Today’s Zits, with an exchange between Walt and Connie Duncan about their son Jeremy’s experience in his human biology class:
Jeremy said “STD”, Walt could dredge up only “FTD”; well, the initialisms are phonologically very close.
(On “FTD”:
FTD Group, Inc. (FTD), also trading as Florists’ Transworld Delivery is a floral wire service, retailer and wholesaler based in Downers Grove, Illinois, in the United States. FTD was founded as Florists’ Telegraph Delivery in 1910, to help customers send flowers remotely on the same day by using florists in the FTD network who are near the intended recipient. (link))
Initialisms are wonderful for brevity, but of course brevity comes at the cost of clarity: abbreviation is likely to introduce ambiguity.
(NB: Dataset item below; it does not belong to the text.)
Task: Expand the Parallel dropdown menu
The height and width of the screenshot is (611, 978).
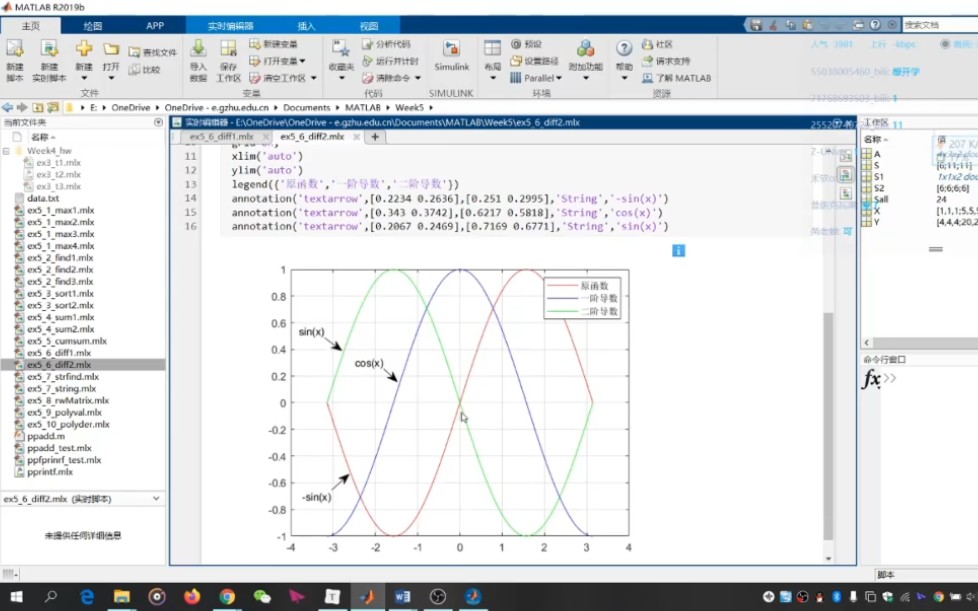Action: pyautogui.click(x=536, y=78)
In this case, there are a large number of interpretations for “STD” as an initialism, among them:
Banco Santander, S.A. (STD on NYSE); Software Tool & Die, an internet service provider in Boston MA; Security Tools Distribution, a Linux-based security tool; and Standard Deviation
Only a few of these are pluralizable — most are proper names — but some are, and those provide other possible readings for Jeremy’s complaint. Not that I think he was grossed out by the standard deviations in his human biology class.
June 4, 2012 at 5:59 pm |
Trained sexual health educators generally use the term “STI”, sexually transmitted infection, because it’s more accurate. Either he was taught by an untrained (or outdated) educator, or the author is only 20 years ahead of Walt.
June 4, 2012 at 6:38 pm |
This is one of those technical language vs.ordinary language things. STD has become the everyday-language term. Sexual health educators might (or might not) succeed in replacing this now-everyday usage by their new replacement. (I note, once again, that LABELS ARE NOT DEFINITIONS.)
June 7, 2012 at 4:58 am |
STI? Of course, I’m older than Walt (maybe, sometimes he seems to be recalling the 60s as his college days, in which case I’m not, but then that’s comicdom’s frozen timeline danger (like Nero Wolfe being the same age from 1934 to 1974)) but I’ve only ever heard STD.